花紅柳緑~院長のブログ

京都府京田辺市、谷村医院の院長です。 日常診療を通じて感じたこと、四季折々の健康情報、趣味の活動を御報告いたします。

冬至の養生

2015-12-22 | 二十四節気の養生


冬至(12月22日)は、二十四節気の第22番目の節気である。北半球では昼が最も短く、夜が最も長くなる。易経の六十四卦(か)の中では、帰る、元に復するという意の「地雷復(ちらいふく)」が冬至に相当する。「地雷復」は外卦(がいか)の卦名が坤(正象は地)、内卦(ないか)の卦名が震(正象は雷)から成り、雷が地中に在ることを表す大成卦である。
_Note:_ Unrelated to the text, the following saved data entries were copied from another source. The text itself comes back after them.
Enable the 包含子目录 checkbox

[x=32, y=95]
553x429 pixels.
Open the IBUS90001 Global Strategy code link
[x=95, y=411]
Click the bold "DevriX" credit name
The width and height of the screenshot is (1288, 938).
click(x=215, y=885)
一番下の初爻(しょこう)が陽爻で一陽が生じ、陽気が芽生えたばかりの一陽来復を示している。冬至はいまだ冬の節気であるが、すでに春に向かってのカウントダウンが始まっている。陽が健やかに伸長して、ふたたび明るく健やかで正しいものが戻る、事を進めて行ってよろしいという意の卦が「地雷復」である。天人合一の考えでは大自然と人は一つの統一体であり、人の体内における陽気の動態も天地自然に呼応し、冬至からは陽気が次第に長じてゆく。春から始まり、夏、秋の季節を経て、冬は気血の消耗、陰陽失調が出現しやすい季節である。陽が芽生え始めた冬至は、気虚、血虚、陽虚および陰虚の各々の体質に合わせ、食養生含めて補を行なうのに相応しい時節である。
 また1年を1日に置き換えて考えれば、「十二時辰(じゅうにじしん)」(1日を2時間おきの12に分ける時法)では、23時から1時の間の「子の刻」が人体の陽気が生じ始める時間に相当する。芽生え始めた陽気をいたずらに消散させないためには、就寝時間は23時を過ぎない様にしたい。秋と冬の就寝は、陽気を内に収束させ保持すべき夜の時間を増やすために、春と夏よりもさらに早く床に着く「早臥」が望ましい。
 いまだ寒風吹きすさぶ中、春の先取りと申して春物の薄着を纏うはやり過ぎの酔狂であるが、衣替えは季節の先取りが粋である。季節の養生も当季だけではなく、次の季節を、さらにはその次に続く季節をも見越して心身を整えて行かねばならない。